Items from a data source
════════════════════
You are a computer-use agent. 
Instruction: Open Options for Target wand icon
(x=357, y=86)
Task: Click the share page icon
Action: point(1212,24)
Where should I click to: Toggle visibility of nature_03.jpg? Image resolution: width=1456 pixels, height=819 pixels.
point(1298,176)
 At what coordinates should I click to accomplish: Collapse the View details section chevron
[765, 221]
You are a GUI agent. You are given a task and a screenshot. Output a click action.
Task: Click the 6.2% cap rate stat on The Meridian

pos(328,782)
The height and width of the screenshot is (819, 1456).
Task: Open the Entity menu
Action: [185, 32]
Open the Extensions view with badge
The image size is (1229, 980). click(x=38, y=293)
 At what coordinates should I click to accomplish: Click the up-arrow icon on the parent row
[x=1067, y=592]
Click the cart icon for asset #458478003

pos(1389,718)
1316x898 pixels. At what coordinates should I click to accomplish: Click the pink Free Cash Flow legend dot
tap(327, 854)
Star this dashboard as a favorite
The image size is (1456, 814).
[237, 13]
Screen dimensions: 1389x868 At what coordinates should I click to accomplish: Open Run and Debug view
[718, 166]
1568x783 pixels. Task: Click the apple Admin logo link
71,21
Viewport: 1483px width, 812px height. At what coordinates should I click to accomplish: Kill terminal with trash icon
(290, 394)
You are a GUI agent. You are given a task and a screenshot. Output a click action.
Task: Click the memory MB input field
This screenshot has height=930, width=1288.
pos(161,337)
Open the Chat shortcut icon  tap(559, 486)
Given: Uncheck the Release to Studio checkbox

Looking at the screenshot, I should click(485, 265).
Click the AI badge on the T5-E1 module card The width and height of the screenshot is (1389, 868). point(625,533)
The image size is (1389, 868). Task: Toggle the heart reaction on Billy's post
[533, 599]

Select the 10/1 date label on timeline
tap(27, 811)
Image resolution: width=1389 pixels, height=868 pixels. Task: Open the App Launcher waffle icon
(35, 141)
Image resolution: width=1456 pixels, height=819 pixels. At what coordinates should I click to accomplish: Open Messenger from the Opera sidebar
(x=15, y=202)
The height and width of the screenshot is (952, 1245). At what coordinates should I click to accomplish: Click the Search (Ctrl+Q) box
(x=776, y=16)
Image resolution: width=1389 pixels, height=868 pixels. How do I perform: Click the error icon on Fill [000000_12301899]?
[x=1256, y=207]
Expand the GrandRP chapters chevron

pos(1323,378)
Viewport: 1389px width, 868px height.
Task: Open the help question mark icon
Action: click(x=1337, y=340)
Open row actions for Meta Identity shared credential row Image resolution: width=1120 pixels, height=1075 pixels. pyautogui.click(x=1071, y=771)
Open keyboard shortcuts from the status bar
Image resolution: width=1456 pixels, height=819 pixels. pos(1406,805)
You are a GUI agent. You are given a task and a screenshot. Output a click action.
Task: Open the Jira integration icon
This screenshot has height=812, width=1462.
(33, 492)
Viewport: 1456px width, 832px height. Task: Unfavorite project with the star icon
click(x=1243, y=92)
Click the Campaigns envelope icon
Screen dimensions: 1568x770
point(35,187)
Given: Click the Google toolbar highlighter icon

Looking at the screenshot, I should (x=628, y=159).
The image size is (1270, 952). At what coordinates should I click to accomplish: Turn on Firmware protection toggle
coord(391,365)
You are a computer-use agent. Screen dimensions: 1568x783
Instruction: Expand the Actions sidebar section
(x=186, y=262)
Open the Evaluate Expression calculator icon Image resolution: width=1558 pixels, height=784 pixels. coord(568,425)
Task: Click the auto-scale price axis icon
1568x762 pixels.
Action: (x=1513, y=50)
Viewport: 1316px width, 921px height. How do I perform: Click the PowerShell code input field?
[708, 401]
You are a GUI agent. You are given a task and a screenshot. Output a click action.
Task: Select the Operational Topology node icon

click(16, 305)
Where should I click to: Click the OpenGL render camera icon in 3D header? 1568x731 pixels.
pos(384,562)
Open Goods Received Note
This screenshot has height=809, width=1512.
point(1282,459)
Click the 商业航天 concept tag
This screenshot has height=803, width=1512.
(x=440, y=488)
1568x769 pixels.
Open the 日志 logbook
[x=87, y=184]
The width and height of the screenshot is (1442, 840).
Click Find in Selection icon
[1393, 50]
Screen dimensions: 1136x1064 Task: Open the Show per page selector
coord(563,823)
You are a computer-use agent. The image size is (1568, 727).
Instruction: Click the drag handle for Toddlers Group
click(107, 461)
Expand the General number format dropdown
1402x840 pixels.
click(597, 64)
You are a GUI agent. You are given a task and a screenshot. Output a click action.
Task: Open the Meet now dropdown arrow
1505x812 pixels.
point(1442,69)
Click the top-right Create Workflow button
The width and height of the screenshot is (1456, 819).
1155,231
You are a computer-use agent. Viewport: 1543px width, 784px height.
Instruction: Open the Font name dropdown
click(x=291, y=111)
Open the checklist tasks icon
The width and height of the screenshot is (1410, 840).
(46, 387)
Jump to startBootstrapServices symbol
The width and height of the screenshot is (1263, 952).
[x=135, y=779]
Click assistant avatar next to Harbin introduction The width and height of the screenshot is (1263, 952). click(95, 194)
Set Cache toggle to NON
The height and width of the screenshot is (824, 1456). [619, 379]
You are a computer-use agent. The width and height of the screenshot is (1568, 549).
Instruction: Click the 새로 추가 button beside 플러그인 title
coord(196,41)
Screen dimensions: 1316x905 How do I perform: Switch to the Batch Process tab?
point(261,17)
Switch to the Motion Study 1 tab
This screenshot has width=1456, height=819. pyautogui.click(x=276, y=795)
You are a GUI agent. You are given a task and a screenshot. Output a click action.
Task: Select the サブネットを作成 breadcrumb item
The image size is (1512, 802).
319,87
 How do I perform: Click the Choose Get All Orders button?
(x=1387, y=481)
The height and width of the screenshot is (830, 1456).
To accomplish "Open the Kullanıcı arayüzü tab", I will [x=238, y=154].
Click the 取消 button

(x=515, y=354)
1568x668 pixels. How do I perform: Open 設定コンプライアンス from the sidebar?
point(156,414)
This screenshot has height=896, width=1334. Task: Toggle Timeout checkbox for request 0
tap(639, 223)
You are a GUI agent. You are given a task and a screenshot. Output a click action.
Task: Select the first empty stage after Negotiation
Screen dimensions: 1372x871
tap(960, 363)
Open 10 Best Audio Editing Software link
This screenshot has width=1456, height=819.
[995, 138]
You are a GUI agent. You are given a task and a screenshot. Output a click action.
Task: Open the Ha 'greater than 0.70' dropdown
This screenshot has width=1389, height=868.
════════════════════
PROMPT
Your answer should be each line of the data that contains the word "computer", copied as it stands.

ANSWER AREA
You are a computer-use agent. 
You are a computer-use agent. Screen dimensions: 1568x783
You are a computer-use agent. The image size is (1568, 727).
You are a computer-use agent. Viewport: 1543px width, 784px height.
You are a computer-use agent. The width and height of the screenshot is (1568, 549).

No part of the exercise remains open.